"With such murky water and the fact that it was completely forbidden to get in the water, we thought it almost our duty to suggest that something weird and sinister was going on in its depths," the designers told Dezeen.
Referencing "mysterious lake dwellers" and "movie scenes of bodies that sank in tragic circumstances," the gloves were tied together in pairs to hint at bodies below the water's surface.
"Beings of light would be trying to come afloat or would be sinking, depending on one's life experience," explained the designers.
"We thought that in such a natural and bucolic setting where everything looked so impeccably perfect, we weren't going to be able to add any more beauty with our lights, so that's why we chose to aim for mystery and darkness in our design."
Once pumped full of air and filled with lights, the pairs of gloves were released, from which point flocks of ducks and natural currents arranged them across the lake.

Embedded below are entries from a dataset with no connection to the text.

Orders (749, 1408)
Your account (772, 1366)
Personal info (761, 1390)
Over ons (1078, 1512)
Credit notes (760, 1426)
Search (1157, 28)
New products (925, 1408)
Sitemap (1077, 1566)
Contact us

The concept deviated slightly from the initial plan, which was to suspend entire bodies below the surface of the water.
When it became clear that this wouldn't work due to the opaqueness of the lake, the white clothes already purchased were distributed amongst visitors to wear on the launch night.
The display stayed on the lake in Parcs des Iris et de l'Ermitage in Lormont near Bordeaux for several days and then all the material was collected and recycled.
Previous installations from Luzinterruptus include two skips filled with glowing plastic bags at the entrance to the Gewerbemuseum in Switzerland, 10,000 glowing books strewn across the ground at Federation Square in Melbourne, and 400 illuminated silicone nipples covertly attached to statues outside the Public Art Museum in Madrid in the dead of night.